18.04.2019 10:30 di Marco Pieracci Twitter:    Vedi letture
Lega Pro, precisazioni sul regolamento minutaggio giovani

In seguito al nuovo regolamento sul minutaggio giovani della stagione 2019/2020 (QUI) Emanuele Paolucci, Segretario generale della Lega Pro, ha fatto alcune precisazioni per chiarire alcuni punti molto importanti.

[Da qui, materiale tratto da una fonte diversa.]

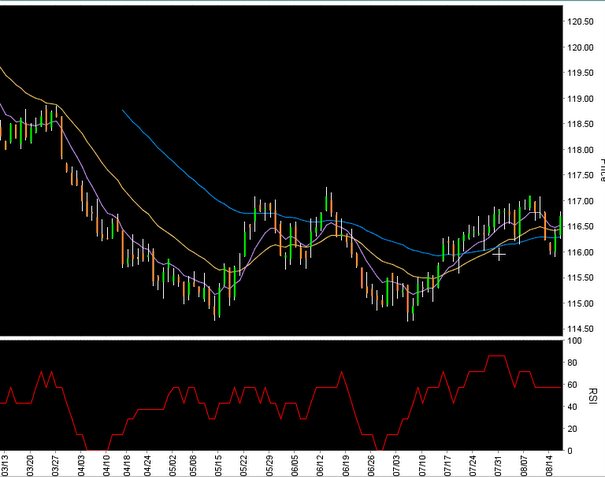Click the 114.50 price axis label
The width and height of the screenshot is (605, 477).
pos(580,329)
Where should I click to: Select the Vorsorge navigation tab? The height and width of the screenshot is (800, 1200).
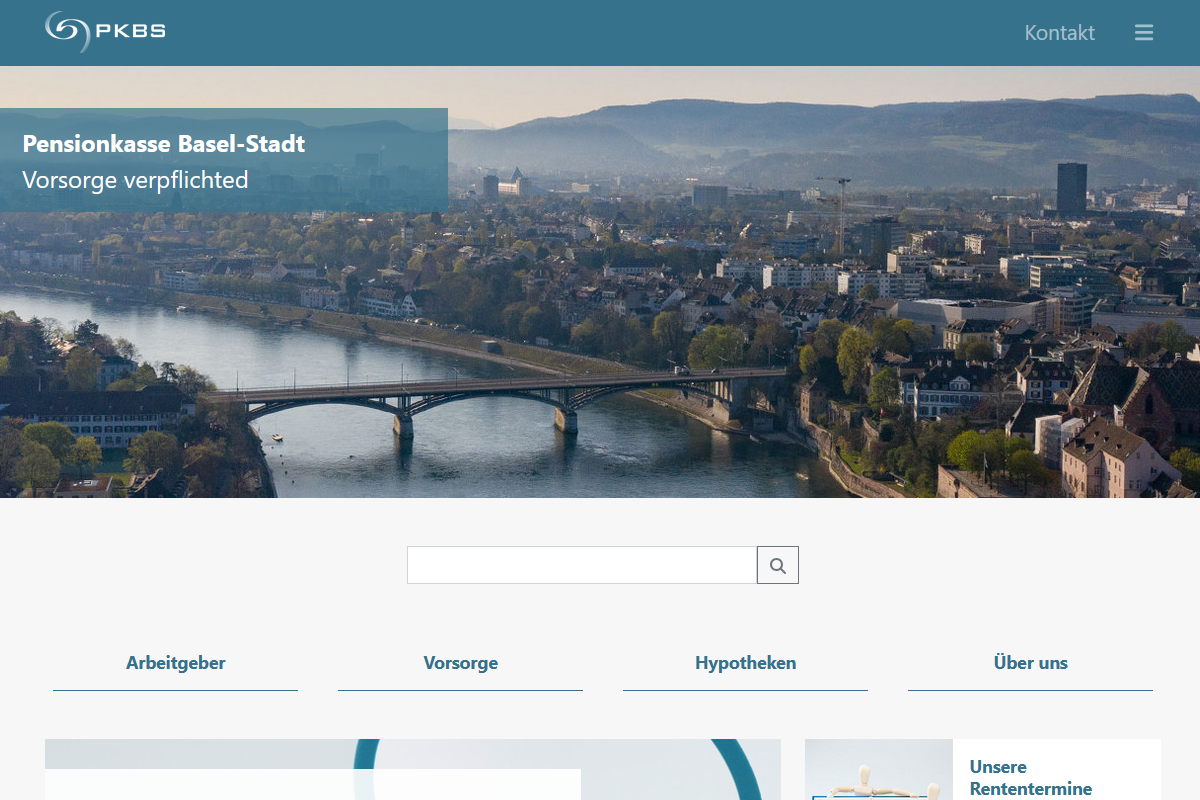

“Una delle novità sostanziali del regolamento è l’introduzione della ‘Lista calciatori temporanei’. In tale lista, come specificato all’art. 1.2 ‘potranno essere inseriti sino ad un massimo complessivo di n. 6 calciatori il cui tesseramento sia a titolo di cessione o trasferimento temporaneo da società di Serie A e B’. Potranno quindi essere inseriti in lista i calciatori in ‘prestito’ da società di Serie A o B, giovani di serie (trasferimento temporaneo) o professionisti (cessione temporanea). La ‘Lista calciatori temporanei’ riguarda pertanto esclusivamente i calciatori (giovani di serie o professionisti) in “prestito” da società di Serie A o B”.

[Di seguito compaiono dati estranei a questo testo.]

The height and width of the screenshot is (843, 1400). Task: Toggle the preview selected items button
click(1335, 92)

Altro aspetto fondamentale del nuovo regolamento è quello che riguarda l’utilizzo dei calciatori in lista. Il Segretario Paolucci ricorda che “L’art. 4.6 prevede che ‘ferma restando la possibilità di utilizzare, anche contemporaneamente, in ogni gara tutti i calciatori inseriti nella ‘lista calciatori temporanei’, ai fini del calcolo del ‘minutaggio’ possono rientrare nel relativo computo anche le prestazioni sportive rese dagli stessi fino ad un massimo di n. 4 calciatori per ogni gara, a condizione che siano inseriti nella Lista di cui all’art. 1.1, che siano in possesso dei requisiti anagrafici…”. Tutti i calciatori in ‘prestito’, inseriti nella ‘lista calciatori temporanei’, potranno essere quindi utilizzati anche contemporaneamente in ogni gara, ma soltanto quattro di questi potranno ‘fare minutaggio’. Come precisato nel regolamento, ‘il risultato dei minuti giocati (min 270, max 450) verrà ponderato prendendo in considerazione i calciatori per i quali possano essere applicati i coefficienti previsti agli artt. 4.3, 4.4 e 4.5 più favorevoli per la società’”.